O envelhecimento não é um processo homogêneo, é preciso saber de que velho se está falando, qual a posição social que ocupa, qual é o seu papel dentro da estrutura familiar. Em âmbito nacional e mundial, o crescente aumento da população idosa é um fenômeno que vem despertando atenção, seja pelos problemas sociais que acarreta, seja pela premência da necessidade de reavaliação das relações familiares e trabalhistas, seja pelo avanço da medicina que possibilita o prolongamento temporal da vida. No entanto, pesquisas qualitativas e/ou quantitativas são escassas sobre esse tema, razão pela qual origina-se esta pesquisa, que tem como objetivo geral analisar a velhice vinculada ao conceito de estigma nas suas manifestações culturais e nos usos lingüísticos.

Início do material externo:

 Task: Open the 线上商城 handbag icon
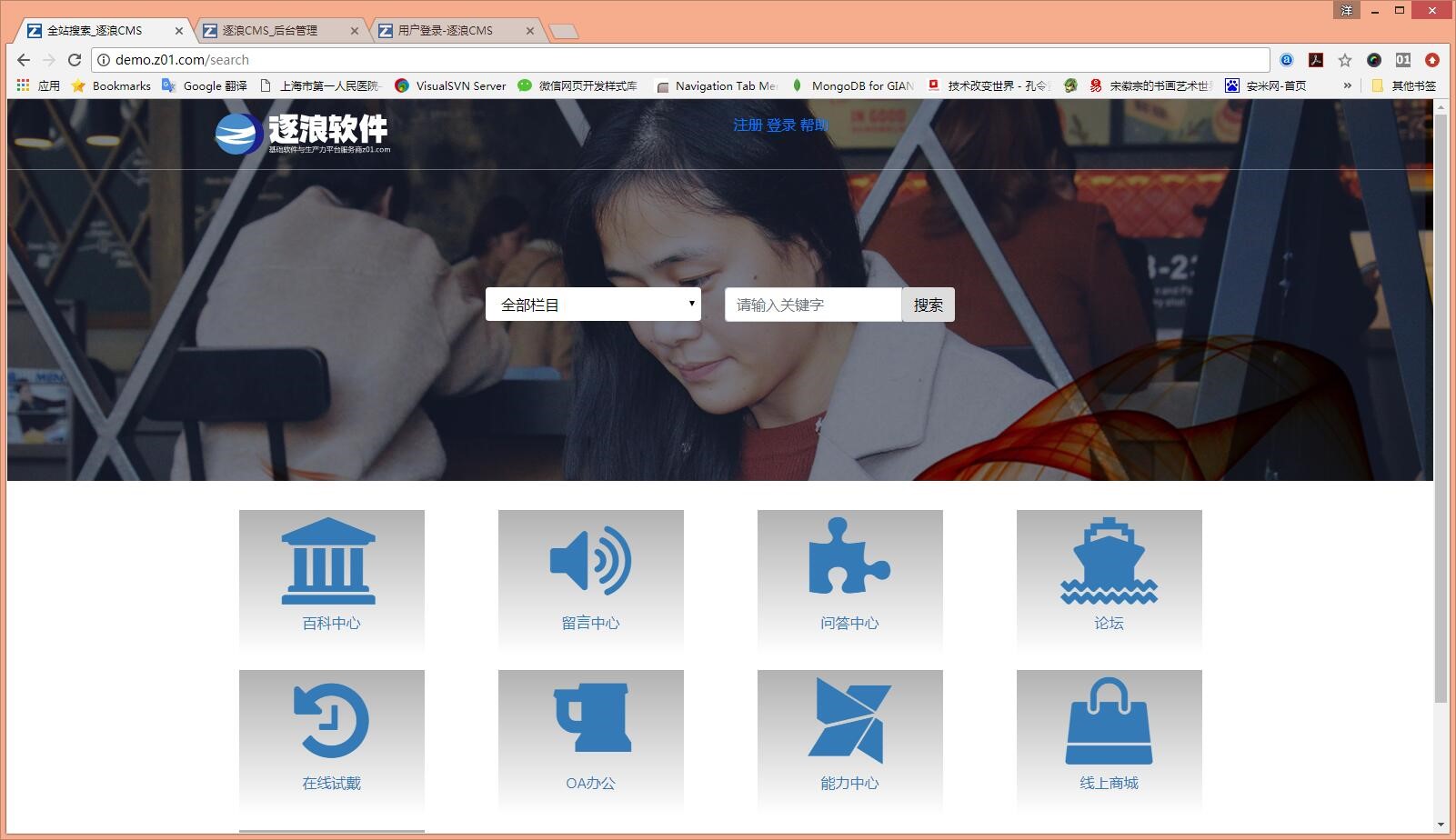[x=1108, y=723]
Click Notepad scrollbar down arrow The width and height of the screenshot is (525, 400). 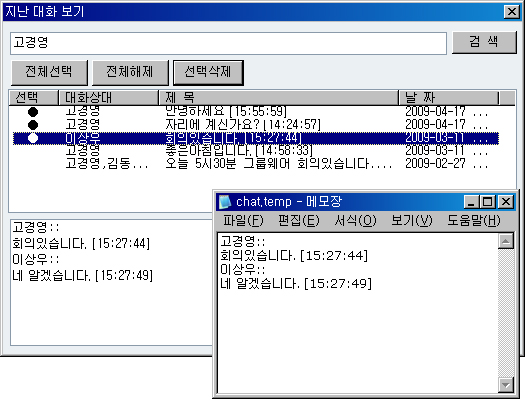point(506,385)
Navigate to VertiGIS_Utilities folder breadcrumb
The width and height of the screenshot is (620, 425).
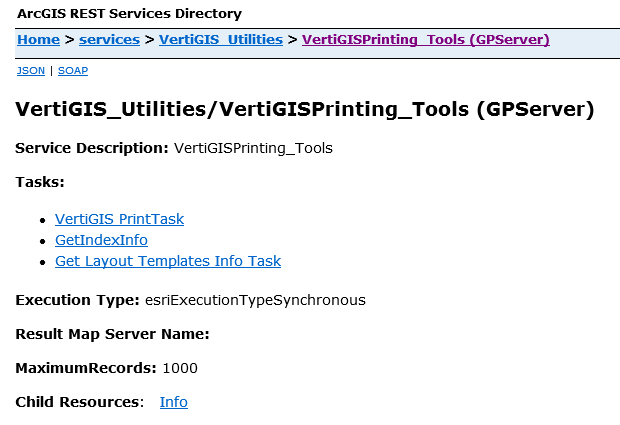pos(220,40)
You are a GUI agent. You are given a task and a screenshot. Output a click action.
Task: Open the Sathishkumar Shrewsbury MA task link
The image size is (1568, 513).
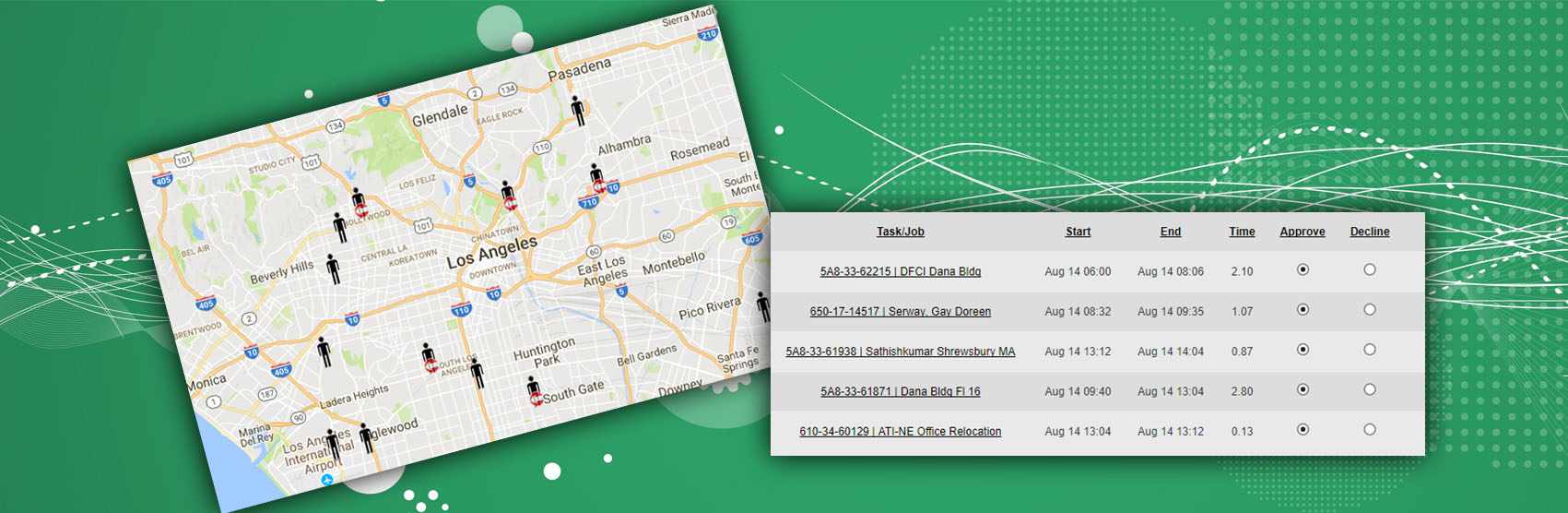pyautogui.click(x=900, y=352)
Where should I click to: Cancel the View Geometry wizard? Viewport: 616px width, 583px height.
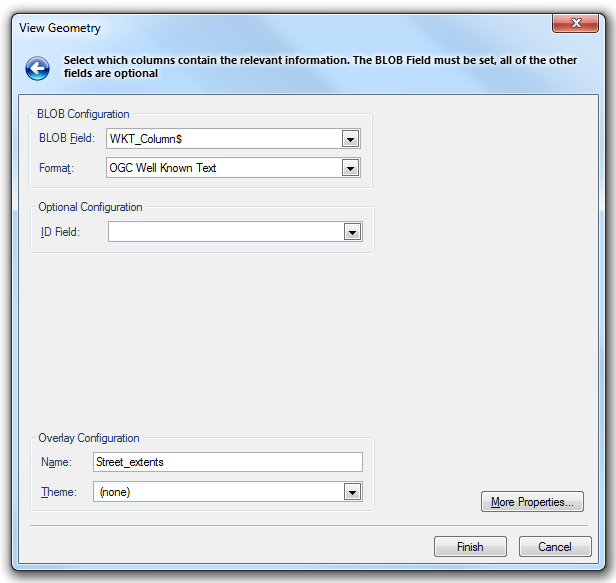554,547
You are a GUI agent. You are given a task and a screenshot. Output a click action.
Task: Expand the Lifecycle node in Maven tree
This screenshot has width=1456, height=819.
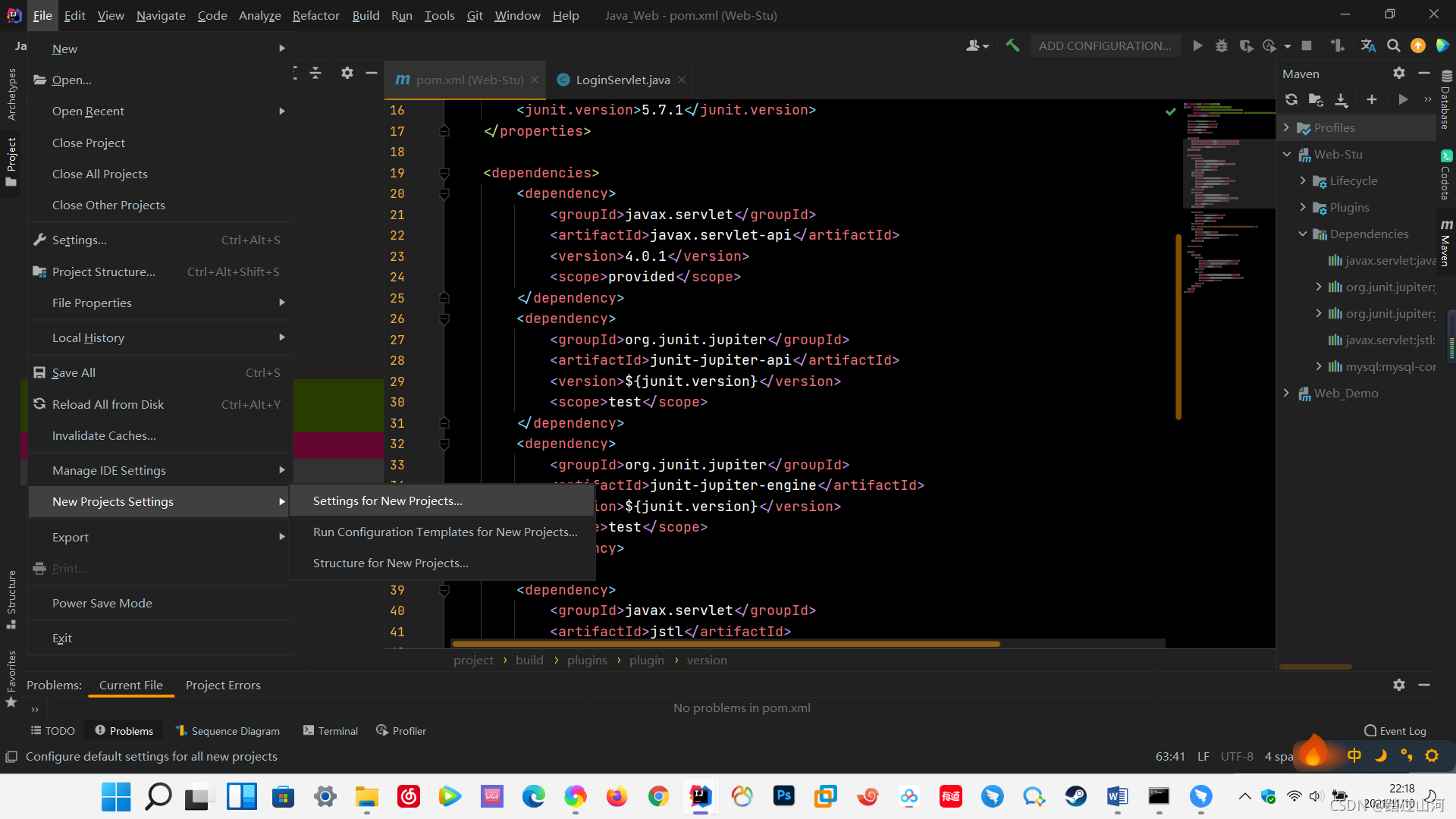tap(1303, 180)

Enquanto objetivo específico, procura-se investigar de que forma a cultura influencia o modo de agir do idoso e com o idoso. Busca-se ainda examinar as contradições que tanto a sociedade tem em relação ao velho, quanto a ambigüidade que o próprio idoso vivencia a partir do seu envelhecimento. Objetiva-se, igualmente, analisar se o idoso aceita seu próprio envelhecimento e as formas que encontra para lidar com essa questão. Outro objetivo deste estudo é identificar como o idoso reage ao afastamento do mundo do trabalho, e quais são os recursos que utiliza para substituir a atividade laborativa. Finalmente, pretende-se investigar qual é a posição que o sujeito ocupa diante da possibilidade da morte e como lida com a questão do limite temporal que a vida aponta, nas suas formas brandas e nas formas mais radicais de comparecimento, seja do reconhecimento, seja da negação ou da transcendência.